China, Largest Wheat Grower, Facing Threat of Drought
Comment of the Day

February 09 2011

Commentary by Eoin Treacy

China, Largest Wheat Grower, Facing Threat of Drought

This article by James Poole and Rudy Ruitenberg for Bloomberg may be of interest to subscribers. Here is a section:
Chinese wheat output may have dropped to 114.5 million tons at the last harvest, compared with 115.1 million tons a year earlier, the U.S.

Department of Agriculture estimates. Macquarie expects production to decline another 4 million tons this year.

"This drought in North China seems to be putting further pressure on wheat prices," the Rome-based FAO said. "The situation could become critical if a spring drought follows the winter one."

The provinces most affected by drought are Shandong, Jiangsu, Henan, Hebei and Shanxi, accounting for 67 percent of national wheat production in 2009, the FAO said.
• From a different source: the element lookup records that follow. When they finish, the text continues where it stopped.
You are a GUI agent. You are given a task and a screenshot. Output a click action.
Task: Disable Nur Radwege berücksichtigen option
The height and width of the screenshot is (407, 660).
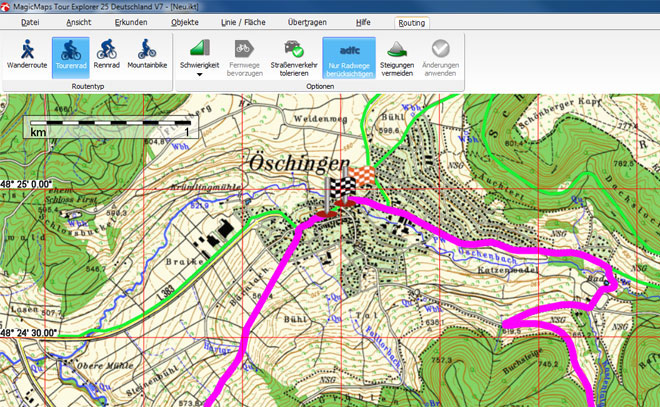coord(349,57)
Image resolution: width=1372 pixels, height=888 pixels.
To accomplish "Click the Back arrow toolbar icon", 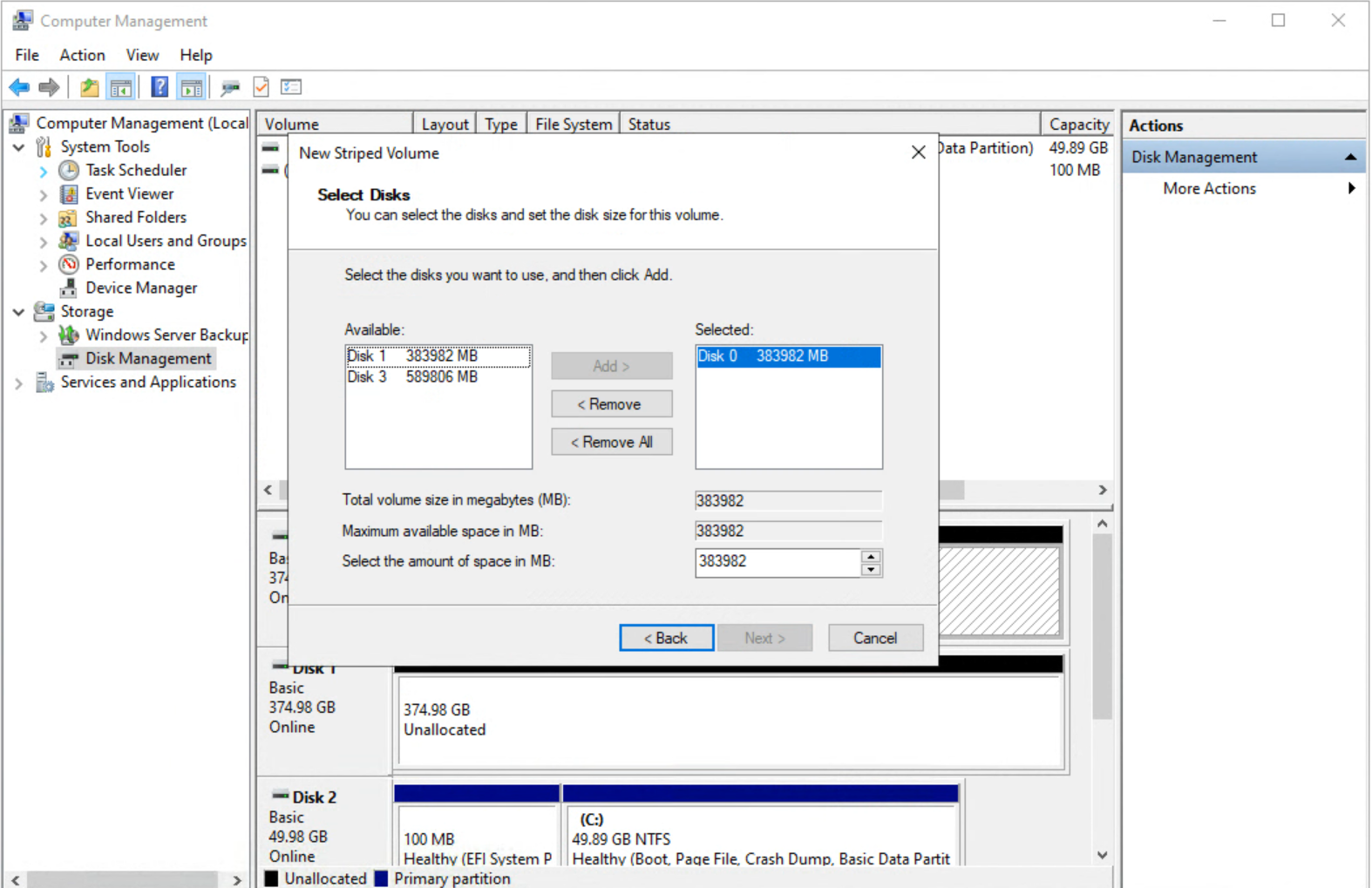I will click(x=19, y=87).
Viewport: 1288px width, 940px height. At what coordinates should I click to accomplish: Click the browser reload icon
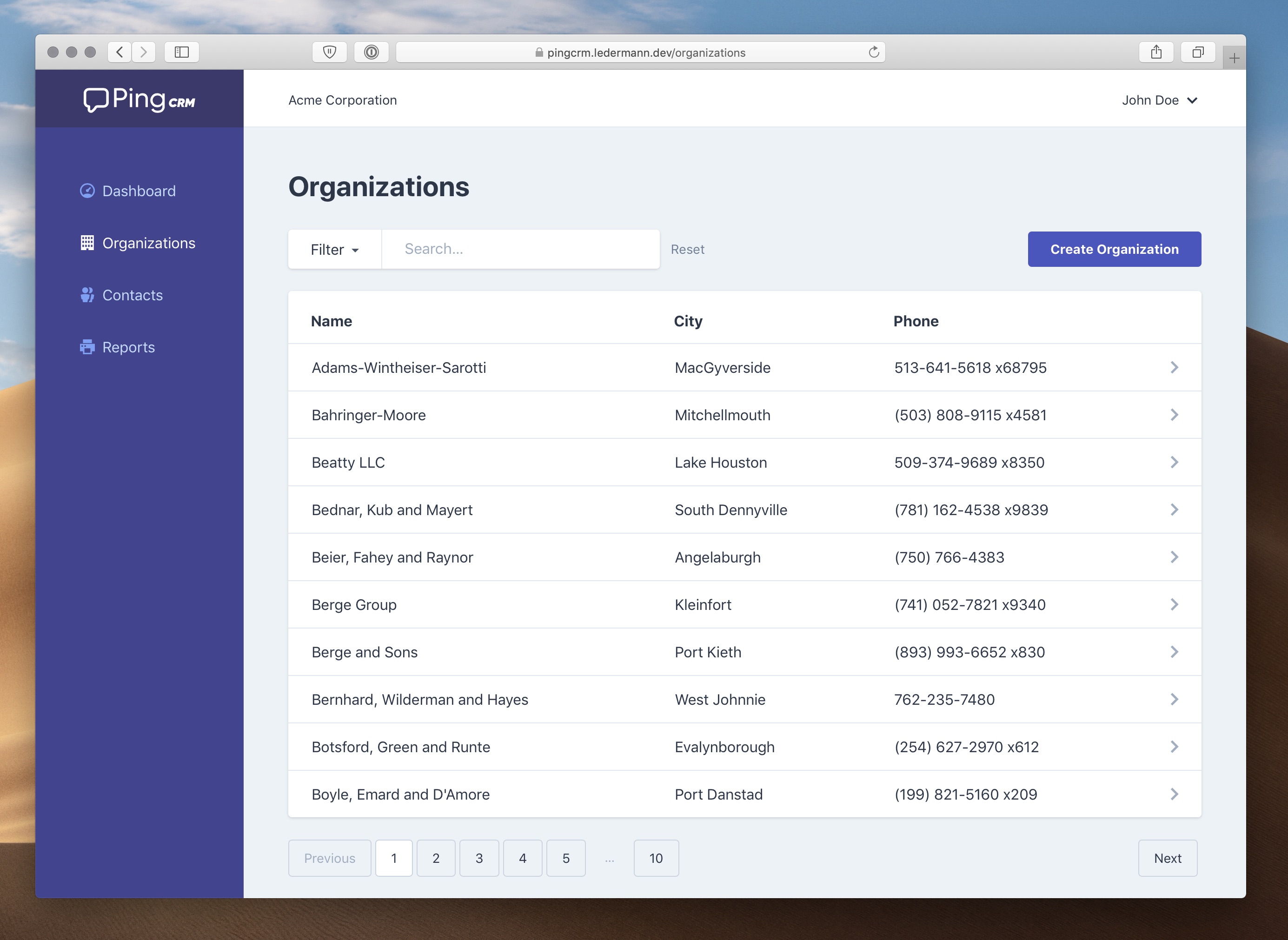click(873, 53)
China has 14 million hectares (34.6 million acres) planted with winter wheat in those provinces, of which about 5.16 million hectares may have been affected by the drought, the FAO said, citing government estimates.

"Temperatures are beginning to heat up in North China, coaxing wheat out of dormancy," Gail Martell, an agricultural meteorologist at Whitefish Bay, Wisconsin-based Martell Crop Projections, wrote in a report. "Rain is needed soon."

Eoin Treacy's view Food prices continue to hit headlines with price gains well supported by fundamentals. A drought in south west China last year had a knock-on effect on rice prices and a corresponding situation in the north east is now affecting wheat prices. China plans massive investment in potable water infrastructure and irrigation to both provide adequate water for its citizens and to feed them. This should help to mitigate prices pressures over the medium term but is unlikely to have any short-term impact on commodity prices. How China manages its stockpiles of food grains will probably be of more importance to how prices perform.

Strong Gluten Wheat surged, following the Spring Festival holiday, to more than CNY3000. While it is becoming increasingly overextended relative to the 200-day MA, a reaction of greater than 200 Yuan would be required to check momentum beyond a brief pause. Hard While Wheat also reasserted it medium-term uptrend today. Chicago quoted wheat consolidated briefly in the region of the August peak and hit a new recovery high yesterday. A sustained move below 820¢ would now be required to begin to question potential for additional upside.

Commonality with other food and agriculture products remains strong. Canola, barkey, corn, oats, rough rice, soybeans, sunflower seeds, maize, yellow maize, white maize, rapeseed, rapeseed oil, palm oil and cotton all remain in relatively consistent medium-term uptrends. Some of these commodities are comparatively illiquid and the fact that commonality is so strong confirms that the supply squeeze evidenced in the price charts is not simply a matter of speculative interest pushing prices higher.